I tried enabling it manually (by setting FeatureSettingsOverride to 8 and it's mask to 3, as per the article above) and it works (according to the Get-SpeculationControlSettings script, SSBDWindowsSupportEnabledSystemWide is now True).

I sound that here https://news.softpedia.com/news/microsoft-releases-windows-10-patches-for-spectre-variant-4-521540.s...
"In order to enable the new mitigations, registry modifications are also required"
I leave it enabled because i don't feel additional hits here. Flac encoding, Crystal Disk Mark and Cinebench measure the same. It may be ok to use on coffee lake and z370.
I still didn't find a way to check for Spectre 3a.

janos666
Level 7
Looks like ASUS removed the 0809 version and replaced it with 1002. The CL microcode remains the same: 96
I wonder if they found some relatively serious bug because they still list a bunch of old releases (bet the new change log won't tell).

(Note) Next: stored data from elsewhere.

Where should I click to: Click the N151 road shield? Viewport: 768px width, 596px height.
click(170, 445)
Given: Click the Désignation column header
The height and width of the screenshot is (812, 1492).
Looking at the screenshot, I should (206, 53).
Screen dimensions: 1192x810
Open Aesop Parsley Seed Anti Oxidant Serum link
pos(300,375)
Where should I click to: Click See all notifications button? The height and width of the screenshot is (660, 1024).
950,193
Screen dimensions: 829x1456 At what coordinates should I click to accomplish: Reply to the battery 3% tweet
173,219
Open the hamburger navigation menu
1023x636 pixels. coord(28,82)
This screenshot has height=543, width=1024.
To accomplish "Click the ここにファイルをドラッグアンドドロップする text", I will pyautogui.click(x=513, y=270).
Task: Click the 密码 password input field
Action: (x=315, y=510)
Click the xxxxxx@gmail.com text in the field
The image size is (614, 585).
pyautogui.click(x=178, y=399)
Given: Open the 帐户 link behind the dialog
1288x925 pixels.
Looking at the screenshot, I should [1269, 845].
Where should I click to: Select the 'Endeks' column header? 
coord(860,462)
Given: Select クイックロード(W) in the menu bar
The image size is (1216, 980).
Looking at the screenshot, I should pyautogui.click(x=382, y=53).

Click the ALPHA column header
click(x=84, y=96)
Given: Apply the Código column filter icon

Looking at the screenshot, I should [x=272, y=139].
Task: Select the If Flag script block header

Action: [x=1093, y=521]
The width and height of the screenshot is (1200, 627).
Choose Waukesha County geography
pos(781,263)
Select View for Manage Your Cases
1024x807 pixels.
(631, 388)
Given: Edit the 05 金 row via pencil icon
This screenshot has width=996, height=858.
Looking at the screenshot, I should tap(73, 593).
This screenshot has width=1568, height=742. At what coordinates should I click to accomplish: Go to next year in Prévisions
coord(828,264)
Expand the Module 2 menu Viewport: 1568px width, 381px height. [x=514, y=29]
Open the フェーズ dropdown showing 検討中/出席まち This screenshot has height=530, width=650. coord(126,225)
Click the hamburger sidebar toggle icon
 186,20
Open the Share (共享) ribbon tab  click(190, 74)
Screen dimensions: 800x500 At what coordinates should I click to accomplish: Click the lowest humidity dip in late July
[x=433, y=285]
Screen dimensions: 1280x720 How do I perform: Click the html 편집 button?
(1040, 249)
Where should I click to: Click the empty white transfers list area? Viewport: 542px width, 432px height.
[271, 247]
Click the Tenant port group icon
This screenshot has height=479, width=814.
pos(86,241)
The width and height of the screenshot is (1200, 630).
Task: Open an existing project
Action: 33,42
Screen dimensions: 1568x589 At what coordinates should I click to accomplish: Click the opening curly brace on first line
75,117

Sidenote: It looks like they stopped updating the SkyLake microcode. Not like I cared to try if the board boots with one of those but the C3 version is still there (that was the spectre-v2 update, so they maintained it for some time since the initial release but C6 is already out for spectre-v4).

I flashed 1002 and all speed numbers seem to be unchanged. The Intel VGA GOP 1080 driver is newer if i remember right. It may fix problems with the new 144Hz monitors Nvidia lately also fixed in GOP ROM!?

pokuly wrote:
The Intel VGA GOP 1080 driver is newer if i remember right. It may fix problems with the new 144Hz monitors Nvidia lately also fixed in GOP ROM!?


Possible. Although I think that was some nVidia specific thing (*) since DisplayPort should normally be both back- and forward-compatible between v1.1 and v1.4 without firmware updates (v1.0 could potentially cause damage but zero consumer product uses v1.0). And it concerned displays with v1.3 and v1.4 while CoffeeLake is limited to v1.2 but Pascal cards were sold as "probably v1.4 compatible" (* they were not validated with final compliance tests at the time -> and looks like they were not lucky enough...).